* _Exercise brief_
Copy out the material from the line with "The width and height of the screenshot is (1024, 687)." to the line with "tap(1382, 30)", including the lines without answers. Offset every coordinate in the answers by adding 14 to it, and keep everything else as it is.

[Rows from a dataset]
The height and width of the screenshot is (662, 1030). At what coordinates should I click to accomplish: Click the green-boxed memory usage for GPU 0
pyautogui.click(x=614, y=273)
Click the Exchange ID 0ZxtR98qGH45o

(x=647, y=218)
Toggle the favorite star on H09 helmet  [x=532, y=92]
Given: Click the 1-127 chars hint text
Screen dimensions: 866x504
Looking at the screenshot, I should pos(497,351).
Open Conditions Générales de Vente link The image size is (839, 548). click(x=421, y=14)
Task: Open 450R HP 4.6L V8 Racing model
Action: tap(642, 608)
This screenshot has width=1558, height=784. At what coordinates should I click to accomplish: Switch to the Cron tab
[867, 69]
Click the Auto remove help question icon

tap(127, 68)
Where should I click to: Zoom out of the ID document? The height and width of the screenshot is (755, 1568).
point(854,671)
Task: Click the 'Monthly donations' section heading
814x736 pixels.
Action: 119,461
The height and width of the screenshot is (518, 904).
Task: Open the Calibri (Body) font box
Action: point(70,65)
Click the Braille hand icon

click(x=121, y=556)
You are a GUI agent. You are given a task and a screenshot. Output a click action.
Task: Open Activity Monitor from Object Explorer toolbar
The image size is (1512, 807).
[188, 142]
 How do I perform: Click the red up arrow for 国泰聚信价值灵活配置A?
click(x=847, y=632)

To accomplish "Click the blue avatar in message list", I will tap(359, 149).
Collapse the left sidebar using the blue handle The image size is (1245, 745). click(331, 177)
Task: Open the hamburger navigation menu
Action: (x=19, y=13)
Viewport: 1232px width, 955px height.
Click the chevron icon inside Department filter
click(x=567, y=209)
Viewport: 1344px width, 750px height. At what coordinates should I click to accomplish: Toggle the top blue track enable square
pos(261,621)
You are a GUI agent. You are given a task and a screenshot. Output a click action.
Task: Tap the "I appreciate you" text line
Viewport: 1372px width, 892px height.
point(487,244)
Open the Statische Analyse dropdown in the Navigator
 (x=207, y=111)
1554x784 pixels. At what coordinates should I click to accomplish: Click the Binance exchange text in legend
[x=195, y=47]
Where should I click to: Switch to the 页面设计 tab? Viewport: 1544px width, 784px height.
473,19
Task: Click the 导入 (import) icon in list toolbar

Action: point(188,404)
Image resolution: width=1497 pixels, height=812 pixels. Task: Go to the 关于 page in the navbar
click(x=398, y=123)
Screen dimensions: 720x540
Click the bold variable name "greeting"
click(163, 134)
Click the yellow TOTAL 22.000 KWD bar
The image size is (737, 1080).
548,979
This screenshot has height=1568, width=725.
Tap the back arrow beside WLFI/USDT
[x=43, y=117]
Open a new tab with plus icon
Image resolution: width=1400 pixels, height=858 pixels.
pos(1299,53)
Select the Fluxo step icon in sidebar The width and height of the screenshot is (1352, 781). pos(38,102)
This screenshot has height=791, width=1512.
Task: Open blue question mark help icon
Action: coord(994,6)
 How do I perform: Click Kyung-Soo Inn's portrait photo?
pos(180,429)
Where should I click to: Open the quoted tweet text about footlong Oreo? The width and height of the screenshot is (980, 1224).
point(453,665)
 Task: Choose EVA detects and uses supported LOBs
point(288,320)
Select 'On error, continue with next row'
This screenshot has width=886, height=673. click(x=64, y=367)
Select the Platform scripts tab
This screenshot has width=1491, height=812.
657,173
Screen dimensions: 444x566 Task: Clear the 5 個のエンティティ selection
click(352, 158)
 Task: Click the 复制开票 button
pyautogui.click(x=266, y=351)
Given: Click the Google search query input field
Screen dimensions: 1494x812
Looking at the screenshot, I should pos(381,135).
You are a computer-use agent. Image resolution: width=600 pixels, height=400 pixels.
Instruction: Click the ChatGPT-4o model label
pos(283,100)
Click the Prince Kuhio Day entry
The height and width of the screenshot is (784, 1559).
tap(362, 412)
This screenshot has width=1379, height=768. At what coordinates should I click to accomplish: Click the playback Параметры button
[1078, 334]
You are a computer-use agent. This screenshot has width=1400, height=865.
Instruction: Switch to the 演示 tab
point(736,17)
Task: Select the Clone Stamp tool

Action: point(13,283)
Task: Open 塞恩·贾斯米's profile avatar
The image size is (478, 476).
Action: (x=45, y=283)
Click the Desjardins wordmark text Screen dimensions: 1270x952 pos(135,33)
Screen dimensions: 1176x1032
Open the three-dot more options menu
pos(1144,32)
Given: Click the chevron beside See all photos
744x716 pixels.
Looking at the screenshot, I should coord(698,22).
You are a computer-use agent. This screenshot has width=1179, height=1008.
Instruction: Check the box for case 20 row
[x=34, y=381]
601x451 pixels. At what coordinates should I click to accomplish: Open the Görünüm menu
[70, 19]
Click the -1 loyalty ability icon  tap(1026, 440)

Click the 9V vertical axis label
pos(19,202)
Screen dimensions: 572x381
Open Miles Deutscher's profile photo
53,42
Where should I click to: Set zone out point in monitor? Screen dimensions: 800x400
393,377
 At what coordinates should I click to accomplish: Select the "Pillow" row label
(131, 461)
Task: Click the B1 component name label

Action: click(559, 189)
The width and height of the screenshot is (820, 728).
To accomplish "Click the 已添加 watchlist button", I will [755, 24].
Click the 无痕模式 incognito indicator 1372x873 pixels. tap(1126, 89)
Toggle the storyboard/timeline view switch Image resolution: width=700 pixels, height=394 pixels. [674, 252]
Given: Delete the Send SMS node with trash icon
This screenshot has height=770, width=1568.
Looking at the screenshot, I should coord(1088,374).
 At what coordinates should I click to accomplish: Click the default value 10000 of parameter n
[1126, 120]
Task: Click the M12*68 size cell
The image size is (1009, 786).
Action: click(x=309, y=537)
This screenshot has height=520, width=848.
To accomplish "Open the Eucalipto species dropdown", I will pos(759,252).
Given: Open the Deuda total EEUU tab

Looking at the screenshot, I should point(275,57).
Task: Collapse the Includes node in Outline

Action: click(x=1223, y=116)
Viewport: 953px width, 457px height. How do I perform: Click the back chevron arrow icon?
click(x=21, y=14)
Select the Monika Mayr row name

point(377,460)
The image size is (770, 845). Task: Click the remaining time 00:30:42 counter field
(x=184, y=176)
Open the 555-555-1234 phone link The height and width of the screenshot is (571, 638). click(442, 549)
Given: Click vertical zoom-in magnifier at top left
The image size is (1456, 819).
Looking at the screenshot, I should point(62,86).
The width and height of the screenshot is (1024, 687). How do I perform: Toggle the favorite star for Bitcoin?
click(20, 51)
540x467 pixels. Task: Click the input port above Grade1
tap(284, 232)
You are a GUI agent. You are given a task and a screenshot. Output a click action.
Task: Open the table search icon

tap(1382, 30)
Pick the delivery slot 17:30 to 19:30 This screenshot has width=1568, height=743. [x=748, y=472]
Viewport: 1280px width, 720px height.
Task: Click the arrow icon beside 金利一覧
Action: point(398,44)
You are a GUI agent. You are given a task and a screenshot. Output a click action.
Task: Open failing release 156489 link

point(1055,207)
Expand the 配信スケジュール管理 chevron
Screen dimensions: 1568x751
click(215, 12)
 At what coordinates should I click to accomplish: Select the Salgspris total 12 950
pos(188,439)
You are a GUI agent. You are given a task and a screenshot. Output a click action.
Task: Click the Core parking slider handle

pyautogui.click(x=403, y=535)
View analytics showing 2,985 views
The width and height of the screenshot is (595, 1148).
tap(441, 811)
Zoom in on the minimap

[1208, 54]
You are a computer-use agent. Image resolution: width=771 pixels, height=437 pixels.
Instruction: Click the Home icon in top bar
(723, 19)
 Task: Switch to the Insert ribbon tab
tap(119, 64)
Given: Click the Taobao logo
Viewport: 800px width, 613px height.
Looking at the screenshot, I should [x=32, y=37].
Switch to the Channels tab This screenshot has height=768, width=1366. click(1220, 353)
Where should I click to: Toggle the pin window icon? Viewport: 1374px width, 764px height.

* _Written solution_
The width and height of the screenshot is (1024, 687). How do I perform: Toggle the favorite star for Bitcoin?
click(34, 65)
540x467 pixels. Task: Click the input port above Grade1
tap(298, 246)
You are a GUI agent. You are given a task and a screenshot. Output a click action.
Task: Open the table search icon

tap(1396, 44)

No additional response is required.